Fig. 1. Characterization of the HAKAIpro:HAKAI-GFP/hakai line and in vivo analysis of proteins interacting with HAKAI or MTA using GFP-tagged baits.

a–c The localization of GFP-tagged HAKAI in roots of 5-day-old HAKAIpro:HAKAI-GFP/hakai. a A primary root tip. b A lateral root initiation site. c A formed lateral root. Scale bar = 50 μm. Experiments in a–c were repeated independently at least three times, and representative images are shown. d m⁶A levels checked by two-dimensional thin layer chromatography (TLC) analysis. Data represent mean ± SE from three biological replicates and statistically significant differences relative to WT were analyzed by two-sided unpaired t-test (n.s. no significance). p = 0.7845. e–h Volcano plots showing proteins co-purified with HAKAI or MTA. The distribution of quantified proteins was plotted according to the Log₂ fold change of label free quantification (LFQ) intensities and −Log₁₀^p-value obtained from two-sided student t-test of three independent experiments. Significantly enriched proteins were separated from others by a hyperbolic curve.
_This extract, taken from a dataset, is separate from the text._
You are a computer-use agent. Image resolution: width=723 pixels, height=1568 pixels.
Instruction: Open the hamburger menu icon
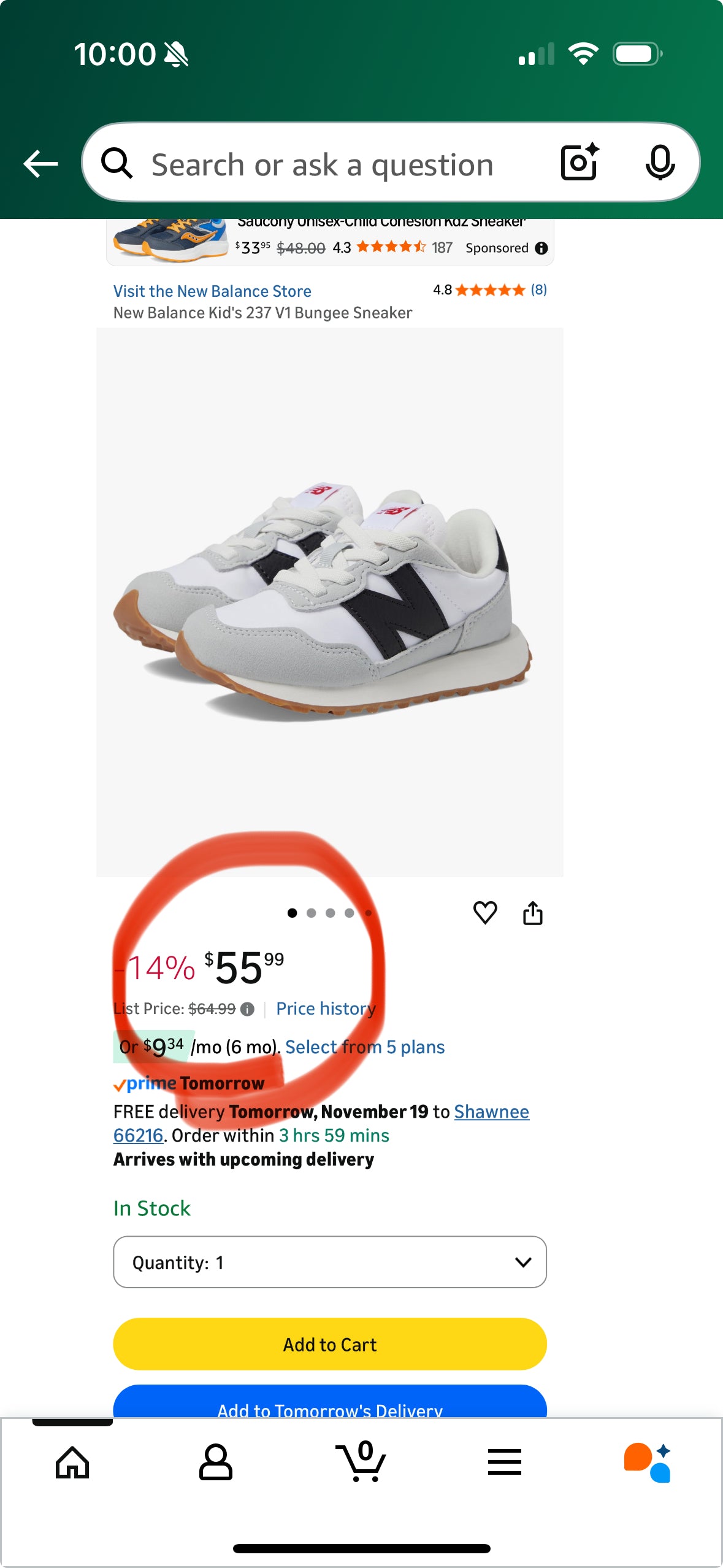click(x=505, y=1462)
Proteins indicated with filled squares represent known m⁶A writer complex members (red) and additional components identified in this work (blue). e HAKAIpro:HAKAI-GFP/hakai versus WT. HIZ1 and HIZ2 refer to HAKAI-interacting zinc finger protein 1 and 2 (AT1G32360 and AT5G53440, respectively). MTB is indicated not directly interacting with HAKAI, labeled with a black filled square. f MTApro:MTA-GFP/mta versus WT. g hakai-2 MTApro:MTA-GFP/mta versus WT. h hakai-2 MTApro:MTA-GFP/mta versus MTApro:MTA-GFP/mta. Source data are provided as a Source Data file.